Szlak będzie przez cały czas kontrolowany przez straż leśną i strażników parku, którzy na ten dzień przesiądą się na kajaki i będą z wody zatrzymywać spływające osoby, żeby nie udawały się one w rejon prac
– wyjaśnił.
Wcześniej leśniczy z Ukty wytypował ok. 30-40 drzew, które stanowią potencjalne zagrożenie na tym odcinku szlaku wodnego, bo są niebezpiecznie pochylone i mogą się wkrótce przewrócić. – Takie drzewa będą podcinane, zrzucane do rzeki i układane wzdłuż koryta. Chodzi o to, żeby nie wyciągać ich z wody i żeby mogły pełnić nadal swoją funkcję ekologiczną – tłumaczył dyrektor.
Według niego, wytypowane do ścięcia drzewa oceni jeszcze raz na miejscu komisja złożona z przedstawicieli Mazurskiego Parku Krajobrazowego i Nadleśnictwa Maskulińskie, które jest gospodarzem tych prac. Od decyzji komisji będzie zależało, czy trzeba usunąć całe drzewo czy wystarczy np. ściąć jedynie część konarów.

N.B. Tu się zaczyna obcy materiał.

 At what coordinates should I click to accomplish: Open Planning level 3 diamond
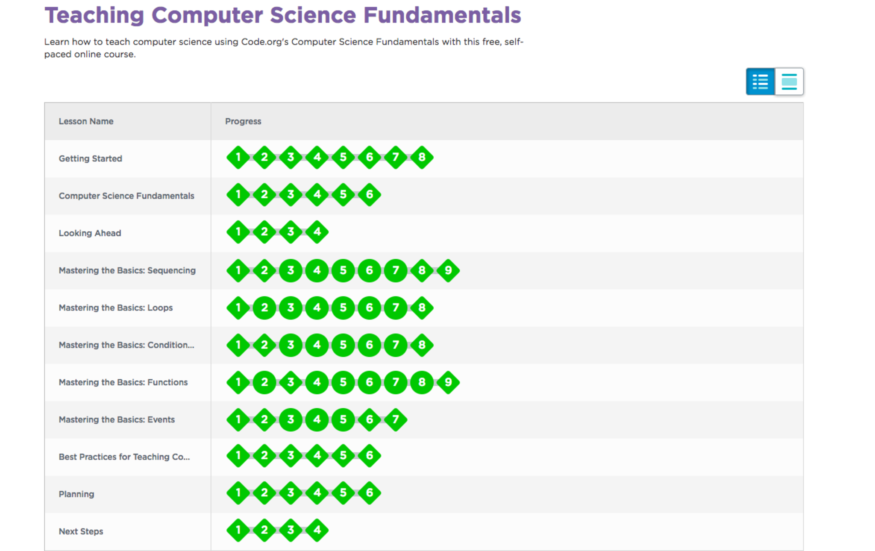coord(291,493)
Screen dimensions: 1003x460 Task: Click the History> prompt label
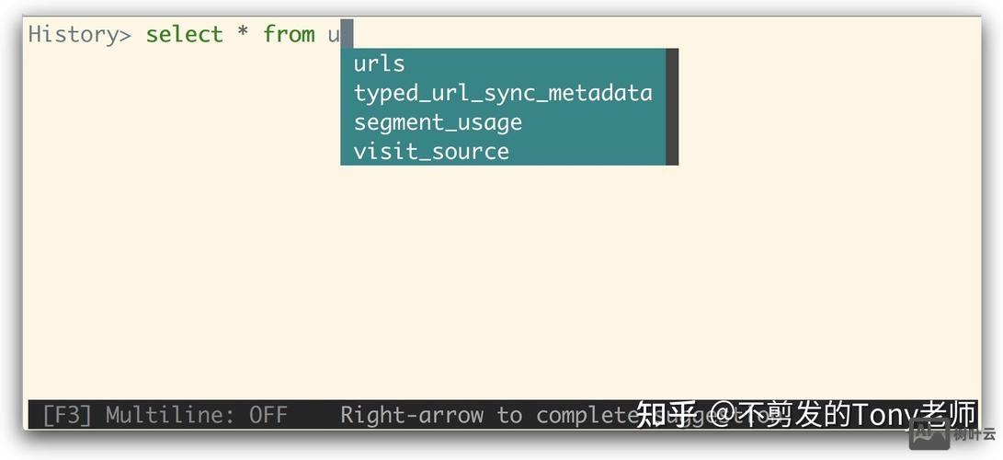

Jak dodał, podobne przeglądy szlaku kajakowego Krutyni, które służą eliminowaniu różnego rodzaju zagrożeń, przeprowadzają co roku pracownicy parku, Wód Polskich i poszczególnych nadleśnictw.
Trasa z Ukty do Nowego Mostu, przy której w środę będą prowadzone prace, ma 9 km długości, a jej przepłynięcie zajmuje 2-3 godziny. Cały szlak kajakowy Krutyni liczy ponad 100 km. Jest uznawany za jeden z najbardziej malowniczych i najpopularniejszych nizinnych szlaków kajakowych w Polsce. W sezonie letnim, przy słonecznej pogodzie, Krutynia bywa jedną z bardziej zatłoczonych tras wodnych na Mazurach.